Virginia Tech: A Thought about the Media Coverage
I'm teaching a class this term on the moral psychology of evil. So far, I've managed not to say a word about the Virginia Tech shootings (yes, there's already a very good Wikipedia entry, with 119 references). I believe that the massive attention given to such events has negative consequences.
There's the obvious negative consequence (mentioned often, hand-wringingly and half self-condemingly, in the press coverage of such events) that excessive attention to these events catapults their perpetrators to a fame they don't deserve. The perpetrator becomes a model; his way of behaving gains salience as a possible way of behaving to others of unbalanced mind; and the promise of comparable notoriety may be appealing to some.
But what I find more troubling is this: Focus on events of this sort encourages an inaccurate and falsely comforting model of evil. By ignoring (or burying on page 12) the hundreds of thousands, maybe millions, killed every year by vile governmental, military, and corporate policies, and by individual, private acts of evil -- by focusing on massacres and suicide bombers instead, we ground our conception of evil in a narrow band of strange cases.
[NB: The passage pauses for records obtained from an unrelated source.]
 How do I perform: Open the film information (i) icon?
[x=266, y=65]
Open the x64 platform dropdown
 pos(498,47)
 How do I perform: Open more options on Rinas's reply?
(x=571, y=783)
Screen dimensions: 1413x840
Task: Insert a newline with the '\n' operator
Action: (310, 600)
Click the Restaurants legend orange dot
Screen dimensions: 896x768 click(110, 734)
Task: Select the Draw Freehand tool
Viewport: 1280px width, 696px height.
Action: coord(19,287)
In particular, we may be tempted to think of evil as something done by unusual, deranged people (like Cho) or indoctrinated, almost brainwashed, followers of radical religious movements (as most Americans conceptualize suicide bombers).
As Hannah Arendt, Ervin Staub, and many others have made clear, though, most of the evil in the world is not done by such people. Instead, it is done by ordinary folks, like you and me. The assumption that it is not -- that it is done instead by monsters and maniacs -- is comforting because it allows us to hide from recognizing the potential for evil in ourselves.
And for exactly that same reason, that assumption is extremely dangerous.